Document Character Converter
DocCharConvert: Introduction
Document Character Converter is a tool to convert between different encoding formats and different scripts.
It currently supports the following types of converters:
It currently allows conversion of the following file types:
- Plain text files
- OpenDocument files (OO native format)[www.OpenOffice.org]
- TeX Files - limited support
DocCharConvert: Installation and Configuration
Prerequisites
You must have Java 1.6 or later installed. You can get it from the Sun website - you only need the JRE.
For conversion of OpenOffice documents, it is recommended to have OpenOffice installed from OpenOffice.org.
Starting DocCharConvert
If the installation went smoothly, then you should be able to just double click on the DocCharConvert Desktop icon or start it from the Programs Menu. The DocCharConvert Main Form should appear.

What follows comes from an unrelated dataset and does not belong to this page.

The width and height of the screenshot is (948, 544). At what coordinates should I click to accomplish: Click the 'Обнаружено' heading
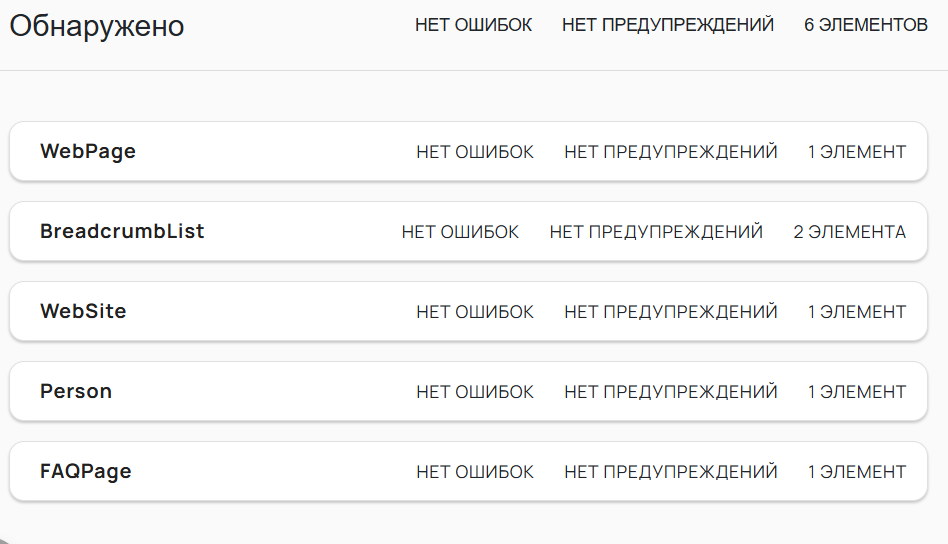(97, 26)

If this does not work, you can start it from a command line. If you are already in the DocCharConvert installation directory, then you may be able to just type:
eclipse
If you need to specify a different Java virtual machine you can use something like:
eclipse -jvm "C:\Program Files\Java\jre1.6.0_06\bin\java.exe"

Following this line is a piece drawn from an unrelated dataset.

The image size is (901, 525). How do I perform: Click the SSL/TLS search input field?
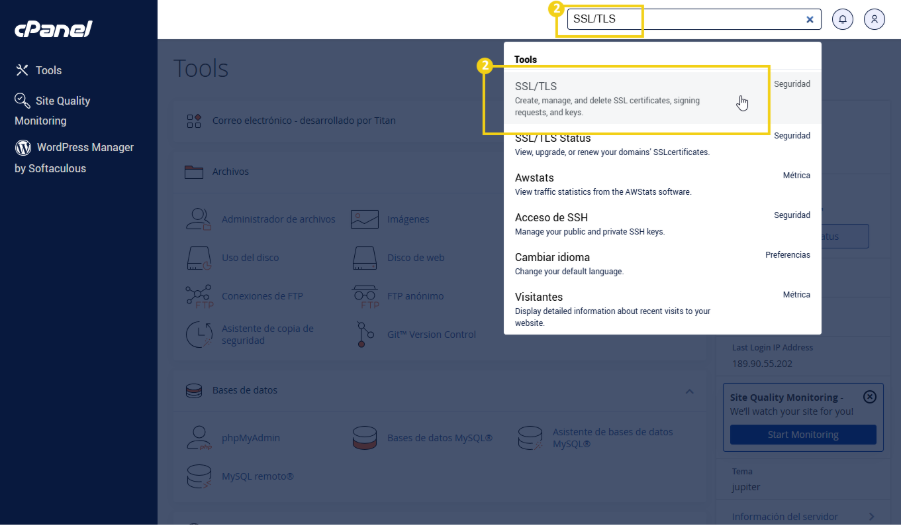(x=690, y=19)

You will need to adjust the paths as appropriate to your system.
Configuration
Choose Preferences from the Window menu.
You can change the Converter directory by browsing to the directory containing the converters and select one of the dccx files.
The built in converters will be in directories under plugins in the installation directory.
DocCharConvert: Getting Started
Converting some files
Open the
Document Conversion Wizard
from the File Menu or by clicking on the
icon.
- You can either convert existing files or type / paste the text directly.
- If you choose to convert existing files, then you need to select the File Mode, usually "Plain Text" or "OpenOffice".
- Click next
- Select the converter that you want to use and click Next. (The font choices are only used with OpenOffice files)
- If you chose to convert existing files, then you need to choose which files to convert:
- Browse to the file that you want to convert
- Browse to the file where you want to save the conversion result
- Add more files if necessary and click Next
- Set the encoding of the Input and Output files. If you are not sure what to use, Windows-1252 is a common encoding used by older fonts. More modern Unicode files probably use UTF-8 or UTF-16.
- Click Finish
If you want to convert the same set of files lots of times, you may want to save the list of files in a text file.
You can do this by clicking the Save List button.
You can then reload it with Load List.
The list is saved a simple text file format with one file pair per line:
"input file.txt" "output file.txt"
File Encoding
The file encoding refers to the standard that is used to map the raw bytes in a file into specific characters in a font.
For correct results, you need to know what format the files are in that you want to convert.
OpenOffice supports many document formats, so that may be the best choice for any non-text files.
You will need to open the files in OpenOffice and save them in OpenDocument format before conversion.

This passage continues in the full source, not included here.